◆ SEITENAUSZUG ◆
MÜNCHEN - Jetzt ist die Katastrophe amtlich bestätigt. Die Wirtschaft Deutschlands schrumpft weiter, und die Prognosen sind düster: „Wir könnten die schlimmste Rezession der Nachkriegszeit erleben“

Jetzt ist es amtlich. Die deutsche Wirtschaft ist nach dem zweiten auch im dritten Quartal des laufenden Jahres geschrumpft, und zwar um 0,5 Prozent. Damit stecken wir per Definition in einem Abschwung – und der ist viel mehr als nur eine statistische Größe. Die „Dynamik nach unten ist ungebrochen“, fürchtet etwa Volkswirt Martin Hüfner. „Wir könnten die schlimmste Rezession der Nachkriegszeit erleben“, – schmerzhafter als die Rezession 1975 und viel schwerwiegender als der Abschwung 2002/2003.

Der Tiefpunkt ist noch nicht erreicht. Rund um den Globus werden zurzeit die Einkaufs-Etats zurechtgestutzt, werden die Preise für Waren, Währungen und Wertpapieren neu taxiert. Die Unsicherheit von Käufern und Investoren spiegelt sich in den wöchentlich neuen Wachstumszahlen und Prognosen: Vor Kurzem erst prognostizierte der Internationale Währungsfonds fürs nächste Jahr ein Wachstums-Plus in Deutschland. Wenig später revidierten die Experten ihre Zahlen und erwarten jetzt auch in der Bundesrepublik ein Minus.

In allen 30 großen Industriestaaten geht es gleichzeitig bergab

Ähnlich die Prognose der Organisation für wirtschaftliche Zusammenarbeit und Entwicklung OECD: Noch im Juni rechneten die OECD-Experten mit einem Wachstum von 1,7 Prozent im kommenden Jahr und glaubten, dass das Gröbste der Finanzmarktkrise bereits überstanden sei.

◆ KURZE ÜBUNG 1 ◆
Gib bitte den Abschnitt aus dem Text über die deutsche Rezession zwischen „MÜNCHEN - Jetzt“ und „der Abschwung 2002/2003.“ einschließlich wörtlich wieder.
◆ KURZE ÜBUNG 2 ◆
Schreib die Fortsetzung zum Text über die deutsche Rezession, beginnend nach seinem letzten Satz.
Die Einträge sind eigenständiges Material ohne Bezug zum Text über die deutsche Rezession.

◆ Teil einer Datendatei ◆

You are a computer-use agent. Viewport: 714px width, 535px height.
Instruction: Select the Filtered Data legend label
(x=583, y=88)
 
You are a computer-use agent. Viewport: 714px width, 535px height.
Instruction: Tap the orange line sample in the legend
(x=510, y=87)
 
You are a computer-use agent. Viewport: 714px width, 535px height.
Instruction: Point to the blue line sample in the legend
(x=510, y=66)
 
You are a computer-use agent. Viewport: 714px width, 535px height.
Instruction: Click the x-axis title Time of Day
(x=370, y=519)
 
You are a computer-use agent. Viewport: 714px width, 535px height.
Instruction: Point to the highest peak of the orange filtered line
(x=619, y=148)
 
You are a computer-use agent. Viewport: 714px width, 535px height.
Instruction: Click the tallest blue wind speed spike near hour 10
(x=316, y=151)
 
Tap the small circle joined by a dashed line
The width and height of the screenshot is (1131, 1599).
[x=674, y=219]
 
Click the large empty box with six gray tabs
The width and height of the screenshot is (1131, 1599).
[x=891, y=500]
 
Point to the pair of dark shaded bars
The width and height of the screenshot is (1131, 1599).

◆ ERGEBNIS DER ÜBUNG 1 ◆
MÜNCHEN - Jetzt ist die Katastrophe amtlich bestätigt. Die Wirtschaft Deutschlands schrumpft weiter, und die Prognosen sind düster: „Wir könnten die schlimmste Rezession der Nachkriegszeit erleben“

Jetzt ist es amtlich. Die deutsche Wirtschaft ist nach dem zweiten auch im dritten Quartal des laufenden Jahres geschrumpft, und zwar um 0,5 Prozent. Damit stecken wir per Definition in einem Abschwung – und der ist viel mehr als nur eine statistische Größe. Die „Dynamik nach unten ist ungebrochen“, fürchtet etwa Volkswirt Martin Hüfner. „Wir könnten die schlimmste Rezession der Nachkriegszeit erleben“, – schmerzhafter als die Rezession 1975 und viel schwerwiegender als der Abschwung 2002/2003.

◆ ERGEBNIS DER ÜBUNG 2 ◆
Jetzt geht die OECD für 2009 von einem Minus in den 30 wichtigsten Industriestaaten aus. Erstmals geht es in allen OECD-Staaten, ob in Europa, Amerika oder Asien, gleichzeitig bergab. Erst 2010 werde es bergauf gehen, fürchten sie.

"Die Psychologie macht 50 Prozent aus"

Die Psychologie ist nur die halbe Miete. Noch spüren die meisten Beschäftigten in Deutschland nicht viel von der Krise. Reden uns die Statistiker also am Ende nur ein, dass alles bergab geht – und provozieren so erst recht die Krise? „Die Psychologie macht 50 Prozent aus“, zitiert Hüfner eine alte Ökonomen-Weisheit. „Aber eben nur 50 Prozent“, ergänzt er, „der Rest sind Fakten“ – und die ließen sich kaum weginterpretieren.

Auch aus dem Ausland ist keine Hoffnung zu erwarten. Der Export, der Deutschland bisher gestützt habe, bricht weg. Besonders schlimm: Die Ausfuhren in die aufstrebenden Volkswirtschaften Osteuropas, Russlands und Asiens, von dem deutsche High-Tech-Firmen profitiert haben, bröckelt. „Diese Länder leiden unter niedrigeren Einnahmen aus Rohstoffverkäufen, bekommen kein Geld mehr vom Kapitalmarkt.“ Das trifft vor allem den Maschinenbau, neben der darbenden Autoindustrie die wichtigste Branche in Deutschland.

Es drohen massive Jobverluste

Der Sachverständigenrat glaubt trotz der miserablen Zahlen, dass sich die Zahl der Arbeitslosen im nächsten Jahr von jetzt 3,27 auf nur 3,3 Millionen erhöhen wird. Martin Hüfner ist pessimistischer. Er glaubt, dass bis zu 250000 Arbeitsplätze in Deutschland verloren gehen könnten. Die OECD geht davon aus, dass die Arbeitslosenquote in der Eurozone 2010 auf 9,0 Prozent steigen dürfte.

Die Rezession – eine gute Ausrede für Ausbeuter-Chefs? Unternehmen, denen es passabel geht, nutzen die Gunst der Stunde und pressen ihren Beschäftigten immer neue Zugeständnisse ab – so die Befürchtung der Gewerkschaften.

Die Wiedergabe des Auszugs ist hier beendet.